Definition:Extended reporting period (ERP)
📋 Extended reporting period (ERP) is a window of time after a claims-made policy expires or is canceled during which the insured may still report claims for incidents that occurred while coverage was active. Sometimes referred to as "tail coverage," the ERP addresses a structural gap unique to claims-made forms: without it, a policyholder who switches carriers or ceases operations could lose the ability to report valid claims simply because the old policy has ended. ERPs are especially prominent in professional liability, directors and officers (D&O), and medical malpractice insurance, where claims often surface months or years after the triggering event.
⚙️ Most claims-made policies include a basic or "mini" ERP at no additional charge — typically 30 to 60 days — that activates automatically upon policy termination. Beyond that, insurers offer a supplemental ERP, purchased as an endorsement, that can extend reporting rights for one, three, or even five years, and in some cases indefinitely. The cost of the supplemental tail is usually expressed as a percentage of the final annual premium, often ranging from 75% to 200% depending on the line of business and the length of the extension. Once an ERP is triggered, no new retroactive date issues arise — the coverage locks in the same scope that existed under the original policy.

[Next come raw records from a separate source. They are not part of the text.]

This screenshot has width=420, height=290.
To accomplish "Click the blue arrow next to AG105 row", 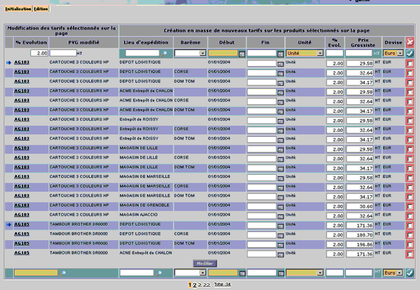I will (9, 225).
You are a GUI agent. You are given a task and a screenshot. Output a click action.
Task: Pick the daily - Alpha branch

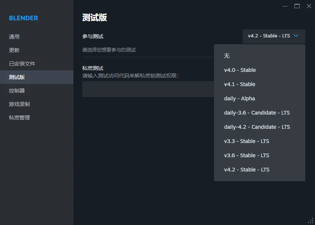click(239, 98)
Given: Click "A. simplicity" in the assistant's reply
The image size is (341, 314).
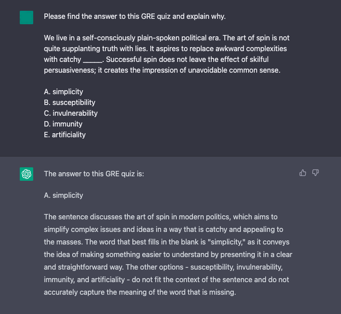Looking at the screenshot, I should 63,195.
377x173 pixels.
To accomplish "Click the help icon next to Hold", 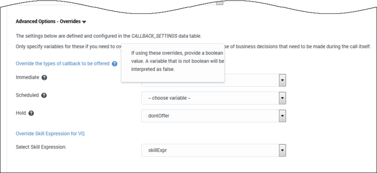I will (x=31, y=113).
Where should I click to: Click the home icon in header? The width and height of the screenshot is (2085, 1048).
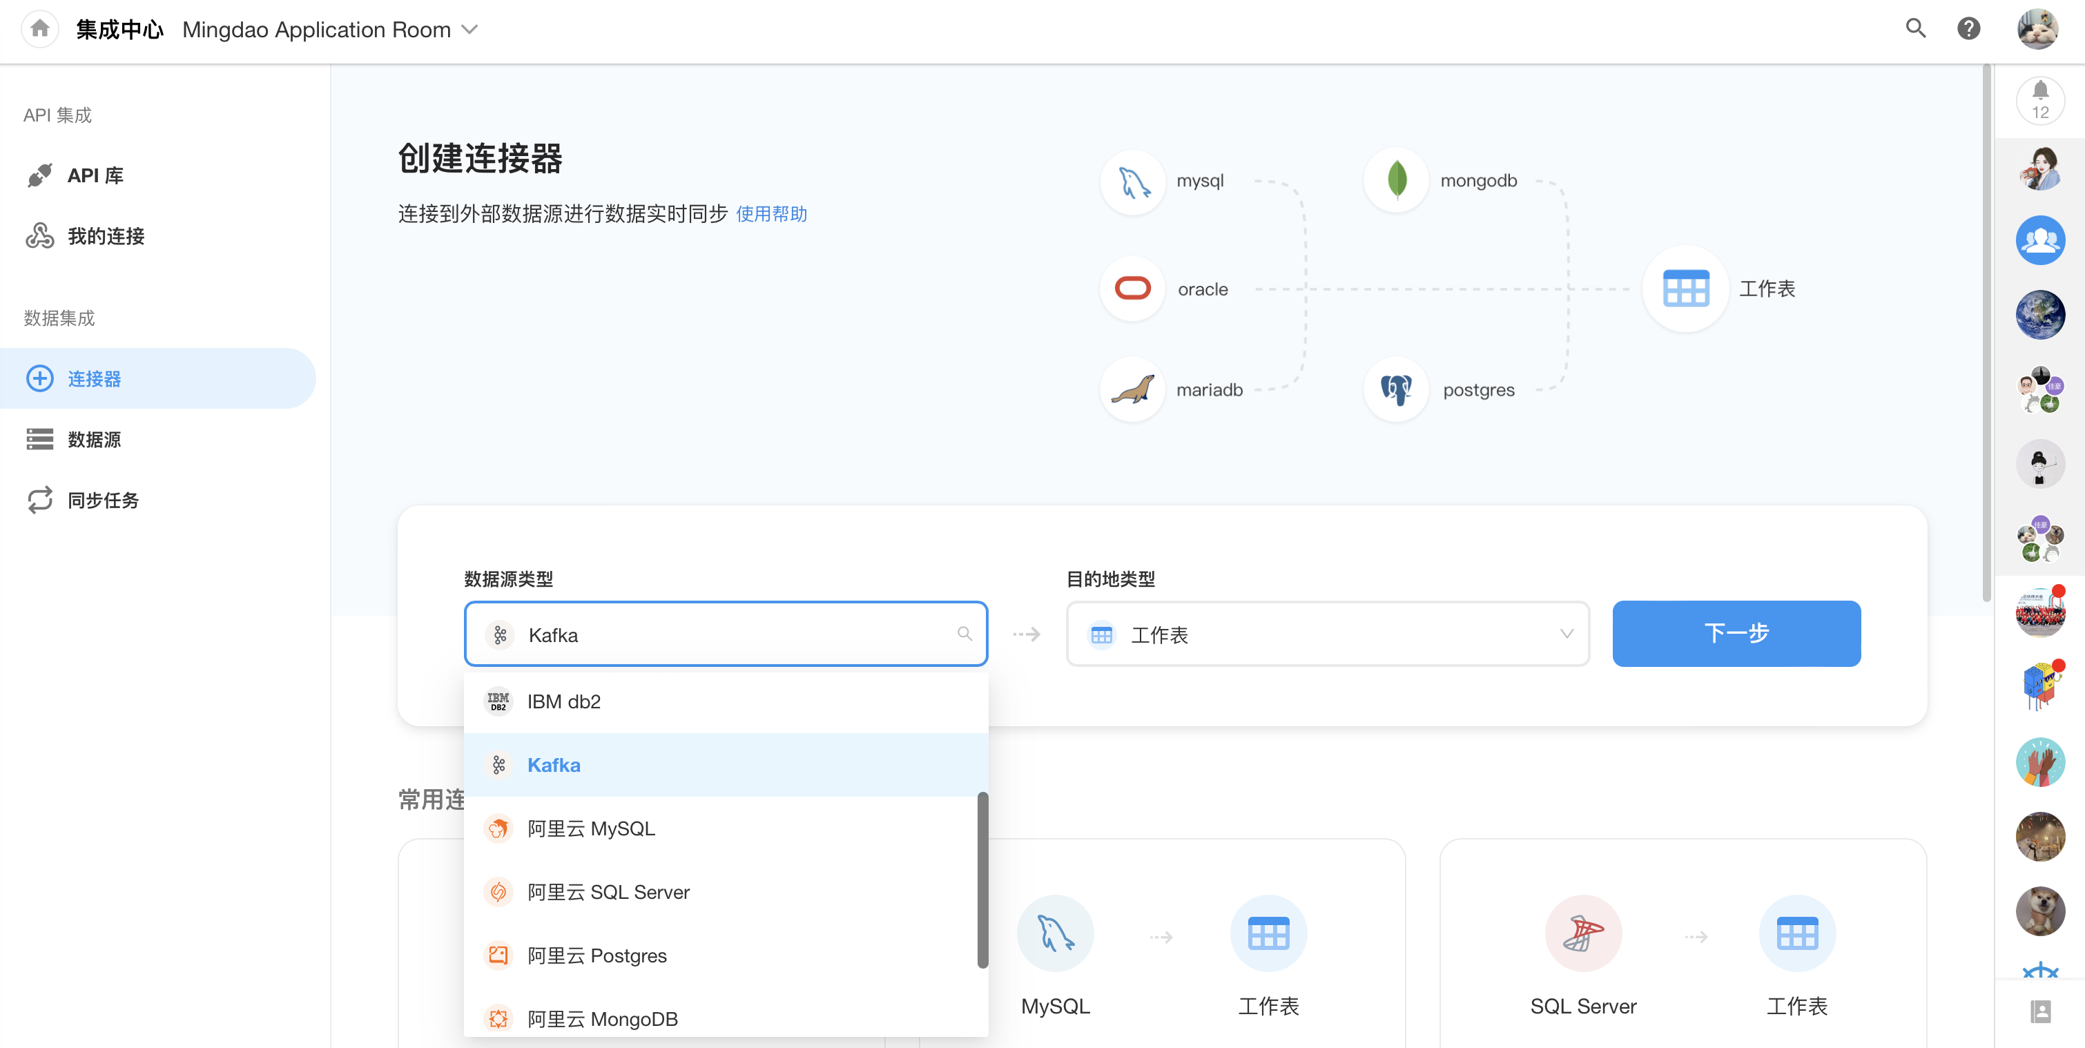coord(40,30)
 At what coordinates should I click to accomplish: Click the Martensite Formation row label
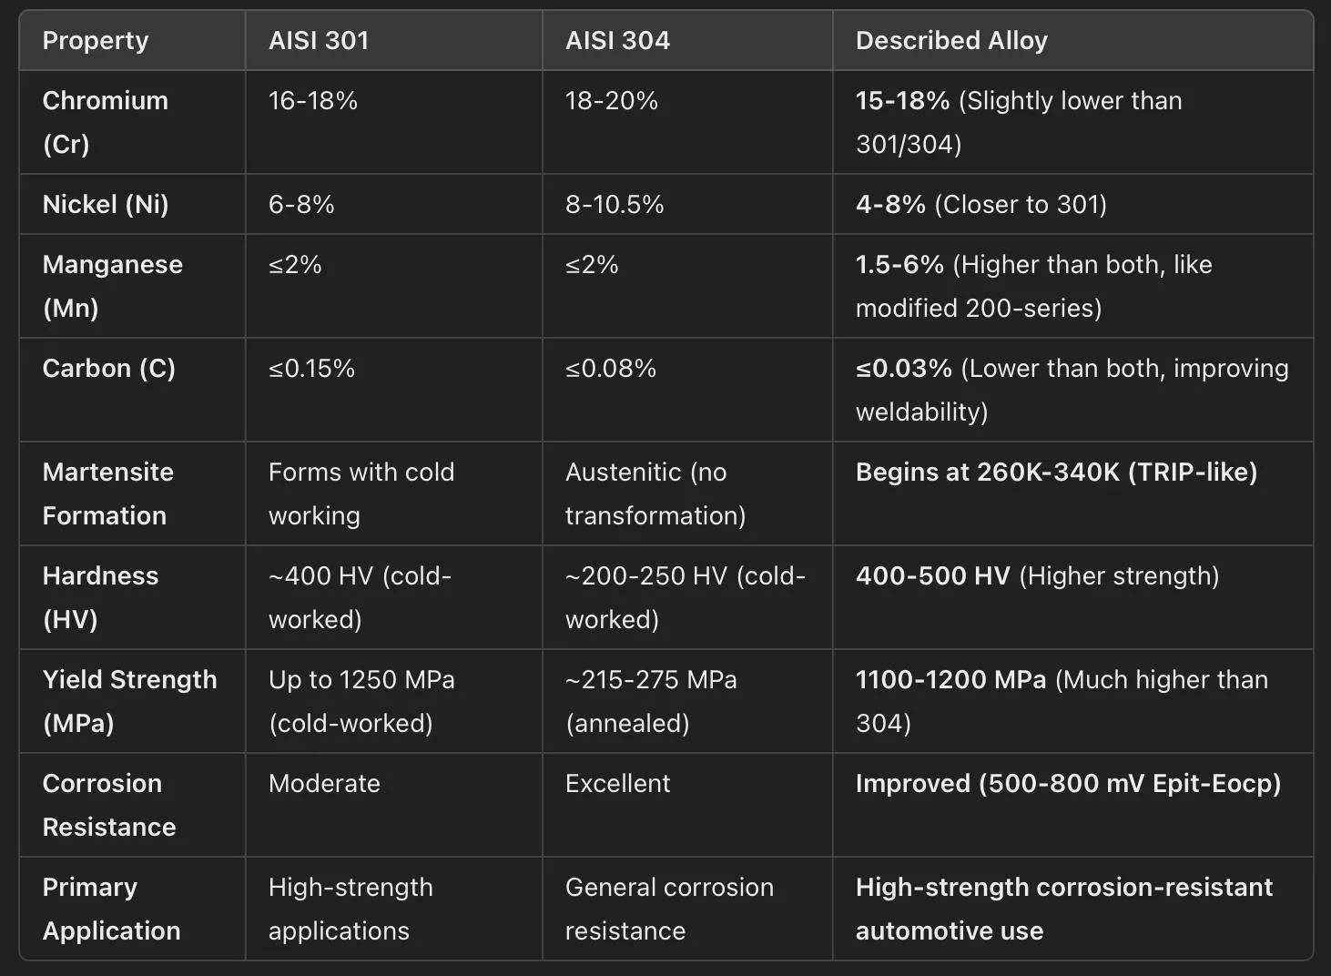[108, 493]
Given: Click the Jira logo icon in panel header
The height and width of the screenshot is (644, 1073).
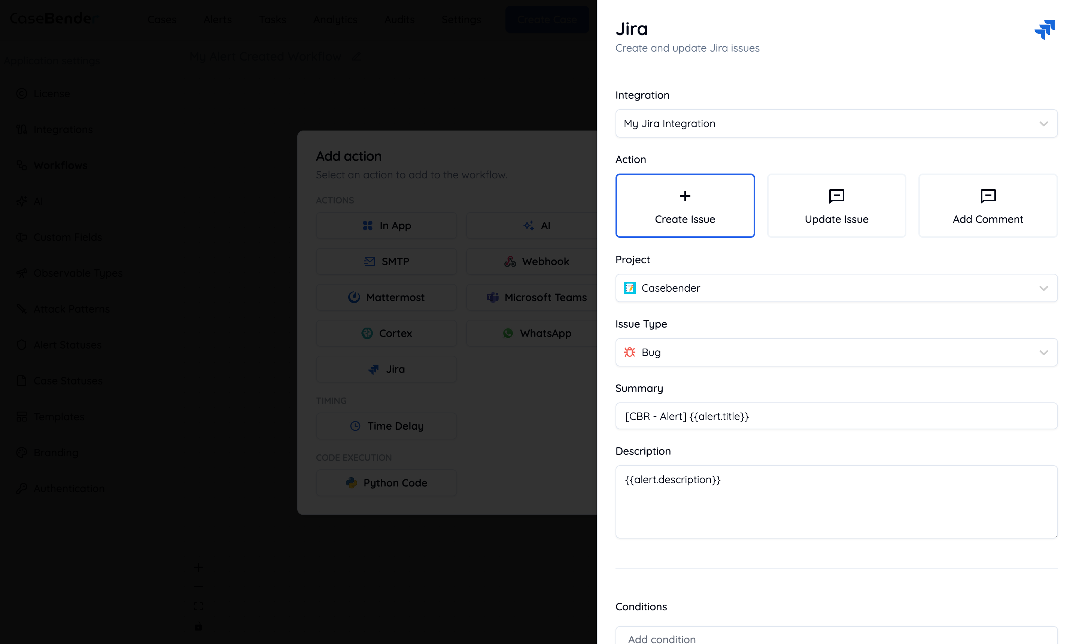Looking at the screenshot, I should click(1044, 30).
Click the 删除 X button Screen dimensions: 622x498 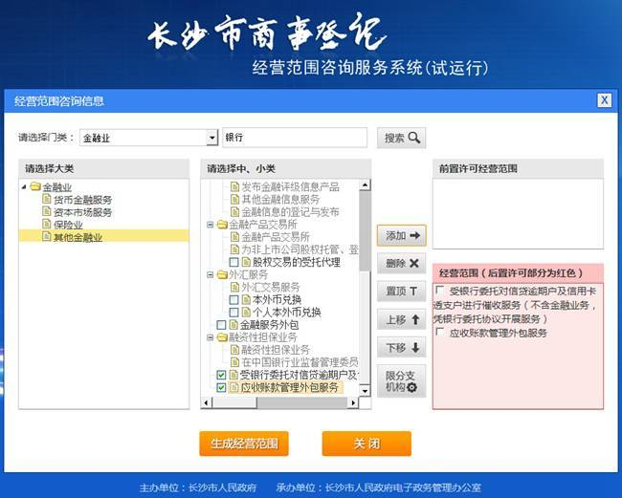(x=402, y=263)
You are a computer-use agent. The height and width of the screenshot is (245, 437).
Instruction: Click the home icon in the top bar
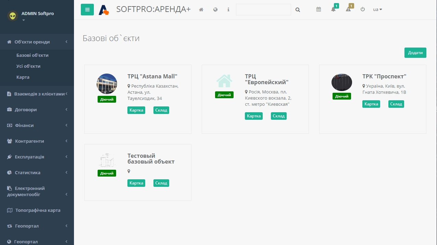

💡 Failing to secure an adequate ERP can leave professionals and organizations financially exposed to latent claims they assumed were covered. For brokers advising clients, the ERP conversation is a critical part of any transition between carriers, mergers, or business closures. On the underwriting side, ERPs represent deferred loss reserve obligations that must be carefully modeled, because the insurer remains on the hook for reported claims long after the policy's active term — and premium collection — has ended.